Medici hanno constatato lo stupro

Successivamente alla dolorosa e angosciante confessione, la richiedente asilo è stata accompagnata all’ospedale da alcuni membri della struttura di accoglienza. I medici hanno accertato lo stupro. L’aguzzino è stato così brutale che i medici hanno dovuto addirittura applicare diversi punti di sutura sugli organi genitali della 18enne straniera. Lesioni fisiche gravi ma anche grosse ferite morali, che difficilmente la ragazza, fuggita da guerre e carestie, dimenticherà. La giovane era arrivata in Italia per trovare pace e serenità, invece ha trovato l’inferno. Lo stupro risale alla scorsa settimana, quando la 18enne aveva incontrato un ragazzo africano. I due avevano scambiato qualche parola in inglese e, in seguito, si erano diretti alla stazione degli autobus, dove lei avrebbe preso il mezzo pubblico per tornare in comunità.

Il tranello dell’africano

‘Sai dove sono i bagni pubblici?’, avrebbe chiesto l’africano alla richiedente asilo. Questa, allora, aveva accompagnato l’uomo presso il luogo richiesto, senza minimamente immaginare cosa avesse in mente. Quella domanda, infatti, era un pretesto. Non appena arrivati ai bagni della stazione, il ragazzo aveva bloccato la 18enne, spingendola poi in una toilette. Lei strillava ma nessuno la sentiva. Il rumore dei treni nascondeva quelle grida. L’africano l’aveva stuprata e poi si era dato alla fuga. Adesso è ricercato dagli uomini della Squadra mobile, diretti dal pm Davide Ercolani, che ha aperto un’inchiesta per violenza sessuale. ‘Avevo paura di essere rimproverata’, ha detto la 18enne al rappresentante della comunità per giustificare il ritardo della confessione.

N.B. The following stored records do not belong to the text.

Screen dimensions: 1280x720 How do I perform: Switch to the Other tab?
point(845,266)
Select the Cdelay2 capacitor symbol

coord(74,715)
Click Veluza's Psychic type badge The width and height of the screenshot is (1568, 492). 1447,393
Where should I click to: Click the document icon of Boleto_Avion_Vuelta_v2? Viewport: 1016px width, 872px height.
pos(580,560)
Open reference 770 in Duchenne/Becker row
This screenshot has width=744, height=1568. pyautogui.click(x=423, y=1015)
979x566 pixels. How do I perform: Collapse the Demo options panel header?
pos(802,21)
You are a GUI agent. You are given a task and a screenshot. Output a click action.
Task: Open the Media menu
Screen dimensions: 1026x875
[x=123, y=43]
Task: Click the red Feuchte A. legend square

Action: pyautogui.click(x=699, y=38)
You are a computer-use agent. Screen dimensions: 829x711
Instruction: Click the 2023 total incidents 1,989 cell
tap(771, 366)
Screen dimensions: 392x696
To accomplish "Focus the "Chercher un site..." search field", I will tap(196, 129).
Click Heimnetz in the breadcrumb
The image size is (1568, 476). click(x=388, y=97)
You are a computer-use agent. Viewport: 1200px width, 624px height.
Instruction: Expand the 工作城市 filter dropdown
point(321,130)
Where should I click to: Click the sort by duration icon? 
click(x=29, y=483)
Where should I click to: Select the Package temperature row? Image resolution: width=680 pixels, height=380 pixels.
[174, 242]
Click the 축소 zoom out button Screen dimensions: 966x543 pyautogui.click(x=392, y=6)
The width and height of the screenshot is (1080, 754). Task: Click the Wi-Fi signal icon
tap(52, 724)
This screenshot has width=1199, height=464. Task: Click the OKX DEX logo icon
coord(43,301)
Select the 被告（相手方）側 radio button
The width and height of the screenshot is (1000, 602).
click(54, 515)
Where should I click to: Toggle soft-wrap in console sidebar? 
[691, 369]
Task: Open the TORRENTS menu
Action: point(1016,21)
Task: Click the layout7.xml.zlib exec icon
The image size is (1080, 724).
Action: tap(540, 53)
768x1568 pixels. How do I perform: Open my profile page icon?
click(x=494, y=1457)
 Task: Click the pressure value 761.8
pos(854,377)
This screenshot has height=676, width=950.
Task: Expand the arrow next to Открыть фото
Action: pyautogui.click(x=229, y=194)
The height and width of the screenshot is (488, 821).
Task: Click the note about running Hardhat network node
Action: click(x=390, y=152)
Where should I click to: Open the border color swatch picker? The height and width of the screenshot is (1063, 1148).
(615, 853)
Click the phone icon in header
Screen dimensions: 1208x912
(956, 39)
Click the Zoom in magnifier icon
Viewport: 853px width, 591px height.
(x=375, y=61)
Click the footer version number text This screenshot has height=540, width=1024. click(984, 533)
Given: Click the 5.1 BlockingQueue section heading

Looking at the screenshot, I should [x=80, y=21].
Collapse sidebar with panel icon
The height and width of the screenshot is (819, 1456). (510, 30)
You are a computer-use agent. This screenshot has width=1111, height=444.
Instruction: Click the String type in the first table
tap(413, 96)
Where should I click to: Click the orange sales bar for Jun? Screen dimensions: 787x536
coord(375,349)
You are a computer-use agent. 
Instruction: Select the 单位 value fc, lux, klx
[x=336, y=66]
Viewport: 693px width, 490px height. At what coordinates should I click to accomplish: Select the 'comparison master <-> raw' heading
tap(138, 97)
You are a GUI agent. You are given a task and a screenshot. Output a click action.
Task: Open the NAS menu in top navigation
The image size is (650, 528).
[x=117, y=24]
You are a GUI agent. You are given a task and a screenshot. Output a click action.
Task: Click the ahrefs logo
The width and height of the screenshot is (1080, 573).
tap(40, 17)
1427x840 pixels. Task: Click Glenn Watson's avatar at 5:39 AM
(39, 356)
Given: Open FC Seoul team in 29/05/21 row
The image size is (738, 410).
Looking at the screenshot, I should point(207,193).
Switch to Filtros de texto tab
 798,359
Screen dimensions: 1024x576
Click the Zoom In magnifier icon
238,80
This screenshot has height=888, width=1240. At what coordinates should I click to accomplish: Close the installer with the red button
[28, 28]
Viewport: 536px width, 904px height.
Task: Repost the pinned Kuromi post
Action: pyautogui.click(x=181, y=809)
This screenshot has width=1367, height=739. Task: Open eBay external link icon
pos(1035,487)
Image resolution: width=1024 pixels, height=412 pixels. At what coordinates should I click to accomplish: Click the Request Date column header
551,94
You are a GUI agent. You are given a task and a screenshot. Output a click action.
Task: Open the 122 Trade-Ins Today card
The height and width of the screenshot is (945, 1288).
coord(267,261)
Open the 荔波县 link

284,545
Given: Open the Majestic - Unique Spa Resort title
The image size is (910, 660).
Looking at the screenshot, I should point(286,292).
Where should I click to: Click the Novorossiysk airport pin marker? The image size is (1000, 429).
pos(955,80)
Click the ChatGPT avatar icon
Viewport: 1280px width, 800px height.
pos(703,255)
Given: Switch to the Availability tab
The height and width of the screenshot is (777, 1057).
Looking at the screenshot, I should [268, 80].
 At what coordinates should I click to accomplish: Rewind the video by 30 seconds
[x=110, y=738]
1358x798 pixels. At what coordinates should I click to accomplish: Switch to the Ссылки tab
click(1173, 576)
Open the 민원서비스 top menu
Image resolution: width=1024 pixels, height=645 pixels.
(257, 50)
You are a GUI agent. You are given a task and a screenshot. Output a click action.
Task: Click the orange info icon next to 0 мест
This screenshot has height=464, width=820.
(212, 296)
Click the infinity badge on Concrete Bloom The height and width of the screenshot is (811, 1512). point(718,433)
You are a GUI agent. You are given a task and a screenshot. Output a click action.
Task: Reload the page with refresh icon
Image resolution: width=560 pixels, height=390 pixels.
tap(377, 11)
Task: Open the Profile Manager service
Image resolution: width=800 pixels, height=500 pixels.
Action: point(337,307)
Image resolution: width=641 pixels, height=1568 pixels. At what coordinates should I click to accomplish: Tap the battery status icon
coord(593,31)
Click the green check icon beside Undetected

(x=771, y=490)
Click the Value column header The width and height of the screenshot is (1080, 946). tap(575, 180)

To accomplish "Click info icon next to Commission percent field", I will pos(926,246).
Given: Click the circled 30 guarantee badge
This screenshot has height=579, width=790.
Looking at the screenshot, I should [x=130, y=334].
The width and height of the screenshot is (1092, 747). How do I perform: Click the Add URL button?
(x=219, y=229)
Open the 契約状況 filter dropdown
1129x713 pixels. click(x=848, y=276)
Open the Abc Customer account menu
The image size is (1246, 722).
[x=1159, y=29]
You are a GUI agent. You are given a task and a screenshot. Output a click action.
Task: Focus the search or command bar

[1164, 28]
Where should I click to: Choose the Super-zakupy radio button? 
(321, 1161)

Cattolica, in questo periodo dell’anno, è piena di turisti. E’ il momento migliore dell’anno per il divertimento. Feste, balli, cene, drink e bagni al mare. C’è chi soffre, però, e chi cade nei tranelli di soggetti viscidi. Forse sarebbe meglio presidiare maggiormente le stazioni ferroviarie e, perché no, i bagni pubblici perché possono trasformarsi in luoghi di violenze sessuali.